C’était aussi une étape de crédibilité. Être labellisé Viva Lab, c’est être reconnu comme un acteur sérieux par des partenaires comme les Carsat ou les départements. Cela nous a ouvert des portes et nous a permis de mieux structurer notre croissance.
Vous travaillez aujourd’hui avec la Carsat Auvergne. Pouvez-vous nous expliquer en quoi consiste ce partenariat?
Le partenariat avec la Carsat Auvergne est un bon exemple de ce que nous pouvons faire avec nos clients institutionnels. La Carsat finance l’accès à un programme complet pour les seniors des quatre départements.
Les seniors de la région ont accès à des conférences en direct ou en replay, des séances d’activités physiques adaptées, des conférences culturelles, des séances animées par des professionnels de santé et des activités d’initiation au numérique. L’objectif est double : prévenir les risques liés à l’isolement et accompagner les bénéficiaires dans leur bien-être au quotidien.
Quels sont les défis auxquels vous faites face aujourd’hui ?
Le principal défi est la diversification. La Silver Économie est un secteur complexe, où trouver un modèle économique durable n’est pas toujours simple.
Nous travaillons actuellement sur l’élargissement de notre public. Par exemple, nous développons des programmes pour les salariés, axés sur la qualité de vie au travail. Cela reste dans notre domaine de compétence – la prévention – mais cela nous permet d’atteindre de nouveaux clients.
Nous explorons également de nouvelles technologies, comme l’intelligence artificielle. Nous avons conclu un partenariat avec une école spécialisée pour comprendre comment l’IA peut personnaliser encore plus nos parcours et répondre aux besoins de nos utilisateurs.
L’IA nous permettrait, par exemple, d’analyser les besoins spécifiques des participants, de mesurer l’efficacité de nos programmes, ou encore de proposer des recommandations adaptées.
Vous avez une bonne expérience dans le domaine. Quels conseils donneriez-vous à des startups qui souhaitent innover dans la Silver Économie ?
Mon premier conseil serait d’analyser l’existant. Dans la Silver Économie, beaucoup d’initiatives ont vu le jour ces dix dernières années. Certaines ont réussi, d’autres non. Il est essentiel de comprendre pourquoi avant de se lancer, pour éviter de reproduire les mêmes erreurs.
Ensuite, il faut s’entourer de bons partenaires. Des structures comme Silver Valley ou Viva Lab offrent des accompagnements précieux. Elles apportent un regard externe, souvent indispensable pour affiner son modèle.
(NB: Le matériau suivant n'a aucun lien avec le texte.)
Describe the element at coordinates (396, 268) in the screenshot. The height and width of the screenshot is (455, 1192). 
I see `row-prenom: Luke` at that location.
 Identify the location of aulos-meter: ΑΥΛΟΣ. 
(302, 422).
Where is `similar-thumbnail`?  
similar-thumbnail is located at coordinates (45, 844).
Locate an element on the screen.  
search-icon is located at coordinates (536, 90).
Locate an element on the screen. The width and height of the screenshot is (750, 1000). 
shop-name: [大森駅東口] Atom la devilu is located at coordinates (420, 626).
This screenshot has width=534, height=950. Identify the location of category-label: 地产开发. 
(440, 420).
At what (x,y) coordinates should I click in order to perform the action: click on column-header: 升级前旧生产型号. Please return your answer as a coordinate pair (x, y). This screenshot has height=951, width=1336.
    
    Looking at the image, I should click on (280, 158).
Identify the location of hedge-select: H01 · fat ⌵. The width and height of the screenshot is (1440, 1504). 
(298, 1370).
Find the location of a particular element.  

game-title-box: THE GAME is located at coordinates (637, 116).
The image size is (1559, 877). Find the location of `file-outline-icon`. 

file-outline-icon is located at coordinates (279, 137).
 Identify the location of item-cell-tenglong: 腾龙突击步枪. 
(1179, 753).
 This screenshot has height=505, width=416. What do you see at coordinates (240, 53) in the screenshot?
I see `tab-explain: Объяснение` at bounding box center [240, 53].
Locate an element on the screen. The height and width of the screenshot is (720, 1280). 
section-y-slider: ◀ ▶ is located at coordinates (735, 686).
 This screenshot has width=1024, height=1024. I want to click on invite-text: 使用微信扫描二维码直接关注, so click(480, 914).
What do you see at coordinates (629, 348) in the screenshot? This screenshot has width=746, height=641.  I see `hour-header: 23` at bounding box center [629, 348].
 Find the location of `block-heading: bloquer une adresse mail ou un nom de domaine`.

Enfin, il faut toujours garder à l’esprit l’importance de mesurer l’impact. Les partenaires, comme les Carsat, attendent des résultats concrets. Prouver l’efficacité de ses actions est devenu indispensable pour convaincre et pérenniser son activité.
Pour conclure, un dernier message à faire passer ?
Oui. Innover dans la Silver Économie, c’est avant tout répondre à des enjeux humains. Ce secteur touche des publics fragiles, mais aussi de plus en plus connectés et exigeants.
Nous devons nous adapter, intégrer les nouvelles technologies et mesurer l’impact de nos actions. Mais au-delà de tout cela, il faut garder en tête que l’objectif est de créer du lien, d’améliorer la qualité de vie, et de prévenir les risques pour une meilleure autonomie.